*** Opening DATASET RECORDS ***
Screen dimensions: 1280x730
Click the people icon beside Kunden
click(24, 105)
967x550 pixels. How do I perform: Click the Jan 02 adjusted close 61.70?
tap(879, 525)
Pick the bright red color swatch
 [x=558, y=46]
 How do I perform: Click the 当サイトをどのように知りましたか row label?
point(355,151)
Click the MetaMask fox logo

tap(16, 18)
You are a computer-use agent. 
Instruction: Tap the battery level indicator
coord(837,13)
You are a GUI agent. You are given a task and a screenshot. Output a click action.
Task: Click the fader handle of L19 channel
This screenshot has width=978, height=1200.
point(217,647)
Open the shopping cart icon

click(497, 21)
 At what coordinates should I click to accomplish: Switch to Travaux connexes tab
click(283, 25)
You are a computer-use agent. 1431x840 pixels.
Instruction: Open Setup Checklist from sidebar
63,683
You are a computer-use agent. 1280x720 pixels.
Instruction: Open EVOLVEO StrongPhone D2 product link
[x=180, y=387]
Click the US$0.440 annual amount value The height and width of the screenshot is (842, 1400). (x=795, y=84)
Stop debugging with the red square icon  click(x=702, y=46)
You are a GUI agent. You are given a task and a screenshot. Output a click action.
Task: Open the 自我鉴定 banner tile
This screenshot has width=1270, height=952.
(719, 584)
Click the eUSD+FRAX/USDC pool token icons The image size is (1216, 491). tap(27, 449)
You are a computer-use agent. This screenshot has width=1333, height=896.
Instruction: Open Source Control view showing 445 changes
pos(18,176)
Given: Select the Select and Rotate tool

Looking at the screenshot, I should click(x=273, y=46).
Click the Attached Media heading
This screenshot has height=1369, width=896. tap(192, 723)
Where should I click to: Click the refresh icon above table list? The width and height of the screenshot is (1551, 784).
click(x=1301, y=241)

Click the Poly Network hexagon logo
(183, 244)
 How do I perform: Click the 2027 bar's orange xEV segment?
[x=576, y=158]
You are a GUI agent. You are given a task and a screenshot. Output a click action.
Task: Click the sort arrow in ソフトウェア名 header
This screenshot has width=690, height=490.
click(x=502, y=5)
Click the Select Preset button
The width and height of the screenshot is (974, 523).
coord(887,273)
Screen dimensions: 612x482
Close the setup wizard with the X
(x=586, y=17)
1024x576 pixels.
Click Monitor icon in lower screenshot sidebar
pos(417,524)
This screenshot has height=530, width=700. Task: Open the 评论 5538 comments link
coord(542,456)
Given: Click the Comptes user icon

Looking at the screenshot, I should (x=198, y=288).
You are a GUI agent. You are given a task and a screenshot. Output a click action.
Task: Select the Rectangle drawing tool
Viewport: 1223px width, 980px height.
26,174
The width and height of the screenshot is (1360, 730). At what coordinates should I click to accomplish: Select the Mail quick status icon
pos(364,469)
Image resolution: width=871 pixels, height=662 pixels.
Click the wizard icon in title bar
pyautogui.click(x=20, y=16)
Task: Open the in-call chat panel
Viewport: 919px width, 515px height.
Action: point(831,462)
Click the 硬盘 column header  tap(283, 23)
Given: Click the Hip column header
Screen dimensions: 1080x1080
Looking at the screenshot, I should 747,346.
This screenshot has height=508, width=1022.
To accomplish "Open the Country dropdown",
*** Closing DATASET RECORDS ***
▶ **TASK DIRECTIONS**:
Using the data above, reproduce exactly the lines between those holding "This screenshot has width=690, height=490." and "1024x576 pixels.", inclusive, and no others.

▶ **THE COMPLETED TASK**:
This screenshot has width=690, height=490.
click(x=502, y=5)
Click the Select Preset button
The width and height of the screenshot is (974, 523).
coord(887,273)
Screen dimensions: 612x482
Close the setup wizard with the X
(x=586, y=17)
1024x576 pixels.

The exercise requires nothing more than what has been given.